'''

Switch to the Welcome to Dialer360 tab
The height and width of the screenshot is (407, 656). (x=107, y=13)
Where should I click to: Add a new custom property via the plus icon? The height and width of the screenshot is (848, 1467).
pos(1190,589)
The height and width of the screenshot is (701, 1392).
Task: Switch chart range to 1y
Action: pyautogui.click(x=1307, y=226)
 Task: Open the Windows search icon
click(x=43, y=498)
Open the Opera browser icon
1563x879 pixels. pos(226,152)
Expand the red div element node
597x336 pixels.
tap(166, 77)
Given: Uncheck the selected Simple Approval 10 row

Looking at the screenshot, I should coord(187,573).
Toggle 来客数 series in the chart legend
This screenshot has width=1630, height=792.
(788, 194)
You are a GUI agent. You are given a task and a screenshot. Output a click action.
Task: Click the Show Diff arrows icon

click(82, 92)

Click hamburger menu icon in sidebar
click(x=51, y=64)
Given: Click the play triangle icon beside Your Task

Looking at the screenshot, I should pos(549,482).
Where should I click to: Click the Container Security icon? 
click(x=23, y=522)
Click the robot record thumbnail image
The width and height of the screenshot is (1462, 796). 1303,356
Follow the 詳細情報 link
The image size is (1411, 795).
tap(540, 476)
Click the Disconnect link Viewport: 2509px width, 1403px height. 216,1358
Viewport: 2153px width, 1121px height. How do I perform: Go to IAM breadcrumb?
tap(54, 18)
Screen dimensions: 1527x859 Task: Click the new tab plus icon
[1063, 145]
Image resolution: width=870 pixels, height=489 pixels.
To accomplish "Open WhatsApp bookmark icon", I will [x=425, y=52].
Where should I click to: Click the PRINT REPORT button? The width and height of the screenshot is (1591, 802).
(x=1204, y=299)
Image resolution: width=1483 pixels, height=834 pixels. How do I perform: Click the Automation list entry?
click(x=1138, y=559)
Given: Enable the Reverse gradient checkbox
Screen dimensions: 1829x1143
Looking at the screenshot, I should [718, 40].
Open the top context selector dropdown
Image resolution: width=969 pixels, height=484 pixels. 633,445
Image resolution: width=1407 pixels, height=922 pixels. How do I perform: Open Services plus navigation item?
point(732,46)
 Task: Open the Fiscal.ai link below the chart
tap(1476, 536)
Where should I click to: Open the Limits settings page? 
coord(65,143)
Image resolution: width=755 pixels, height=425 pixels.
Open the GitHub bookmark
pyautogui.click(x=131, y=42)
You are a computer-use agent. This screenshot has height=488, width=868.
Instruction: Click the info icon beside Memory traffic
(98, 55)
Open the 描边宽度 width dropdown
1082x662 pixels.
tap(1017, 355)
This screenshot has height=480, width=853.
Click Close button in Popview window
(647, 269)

'''

**WHAT IS EXPECTED:** In the listing above, find the line with "Task: Click the Show Diff arrows icon" and the line with "You are a computer-use", then print exactly those two lines and every line between them, and nothing more.

**PROBLEM SOLUTION:**
Task: Click the Show Diff arrows icon

click(82, 92)

Click hamburger menu icon in sidebar
click(x=51, y=64)
Given: Click the play triangle icon beside Your Task

Looking at the screenshot, I should pos(549,482).
Where should I click to: Click the Container Security icon? 
click(x=23, y=522)
Click the robot record thumbnail image
The width and height of the screenshot is (1462, 796). 1303,356
Follow the 詳細情報 link
The image size is (1411, 795).
tap(540, 476)
Click the Disconnect link Viewport: 2509px width, 1403px height. 216,1358
Viewport: 2153px width, 1121px height. How do I perform: Go to IAM breadcrumb?
tap(54, 18)
Screen dimensions: 1527x859 Task: Click the new tab plus icon
[1063, 145]
Image resolution: width=870 pixels, height=489 pixels.
To accomplish "Open WhatsApp bookmark icon", I will [x=425, y=52].
Where should I click to: Click the PRINT REPORT button? The width and height of the screenshot is (1591, 802).
(x=1204, y=299)
Image resolution: width=1483 pixels, height=834 pixels. How do I perform: Click the Automation list entry?
click(x=1138, y=559)
Given: Enable the Reverse gradient checkbox
Screen dimensions: 1829x1143
Looking at the screenshot, I should [718, 40].
Open the top context selector dropdown
Image resolution: width=969 pixels, height=484 pixels. 633,445
Image resolution: width=1407 pixels, height=922 pixels. How do I perform: Open Services plus navigation item?
point(732,46)
 Task: Open the Fiscal.ai link below the chart
tap(1476, 536)
Where should I click to: Open the Limits settings page? 
coord(65,143)
Image resolution: width=755 pixels, height=425 pixels.
Open the GitHub bookmark
pyautogui.click(x=131, y=42)
You are a computer-use agent. This screenshot has height=488, width=868.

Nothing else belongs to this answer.